Our lives are in God’s hands. Jesus invites us to trust: trust him. Trust God. Jesus teaches us to pray for our daily bread, but to see bread as more than just food and clothing. He invites us to seek the bread that comes down from heaven that God offers free of charge: hope, life, and love. Jesus invites us to begin to see him as the Bread of Life.

Next Sunday I will be at Messiah Lutheran Church in Cypress, Texas, for Brad Otto’s ordination anniversary. We will also be celebrating the ministries of Nathan, Lynette, and Michelle while there. This make me think about our baptismal call to follow the way of Jesus above all else. Following Jesus is commitment, to be sure, but it is also a gift of simplicity. Putting Christ at the center orders life for us and puts our needs in perspective.

How will we respond to this?

Trust God to provide what we need from day to day, but work to provide real safety for others. Work on a Habitat for Humanity house so that others can experience the safety and security of a roof over their heads.

Don’t watch more than 30 or 60 minutes of television news. It’s good to know what’s going on in the world, but we don’t need to watch the same repetitive stuff over and over again, quietly traumatizing ourselves and creating an illusory sense of danger. Consider reading your news, which is often less alarmist and soul-destroying.

Take time for daily silent prayer so that you commune with the God of the universe, who transcends the ups and downs of life.

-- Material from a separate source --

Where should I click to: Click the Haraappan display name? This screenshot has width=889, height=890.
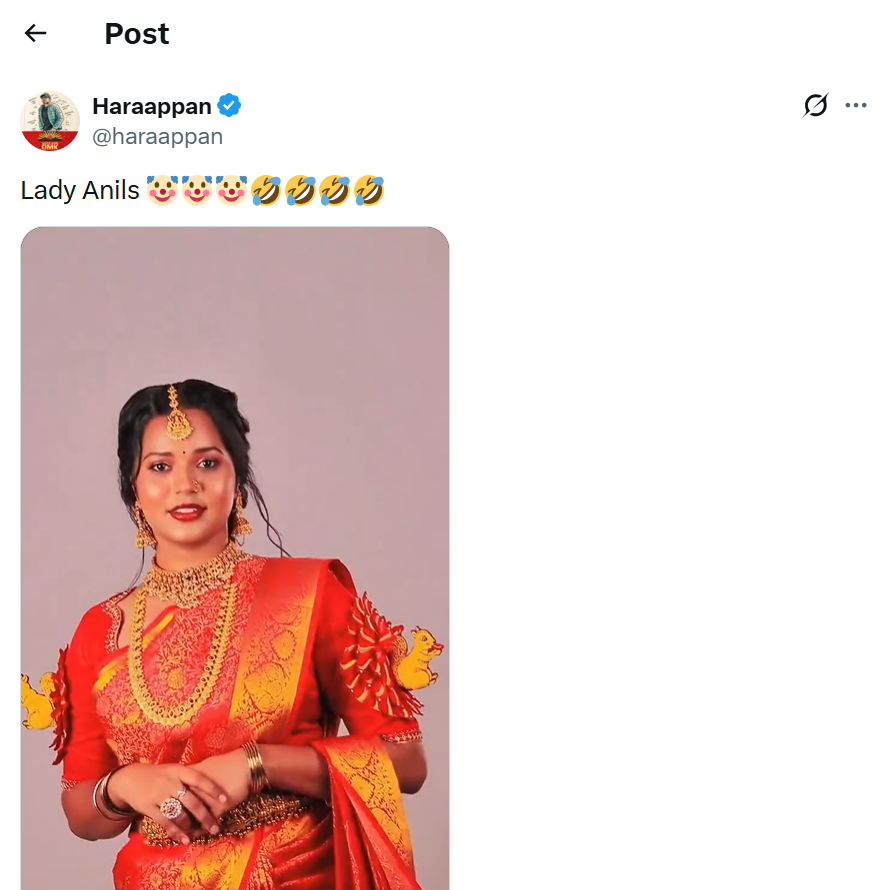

Take stock of your own safety. When did you last miss a meal or not have a place to sleep? When was the last time you were held up at gunpoint? (If you were, find a counselor, pastor, or good friend to help process the experience with you.)

Seek out those who truly are in an unsafe situation and serve them as Jesus did. This will fulfill Jesus’ expectation of his followers to serve, and it will also put our own often overblown sense of insecurity in perspective.

Plan to go on a servant trip or mission trip to serve those in need. Come to Peru with us. Engage the people in your own city at the point of their greatest needs. There is something about being with those who are struggling that helps us put our own struggles in perspective.

Don’t worry about your life too much. Look to Jesus, seek first the kingdom of God, God’s righteousness, and the rest will take care of itself.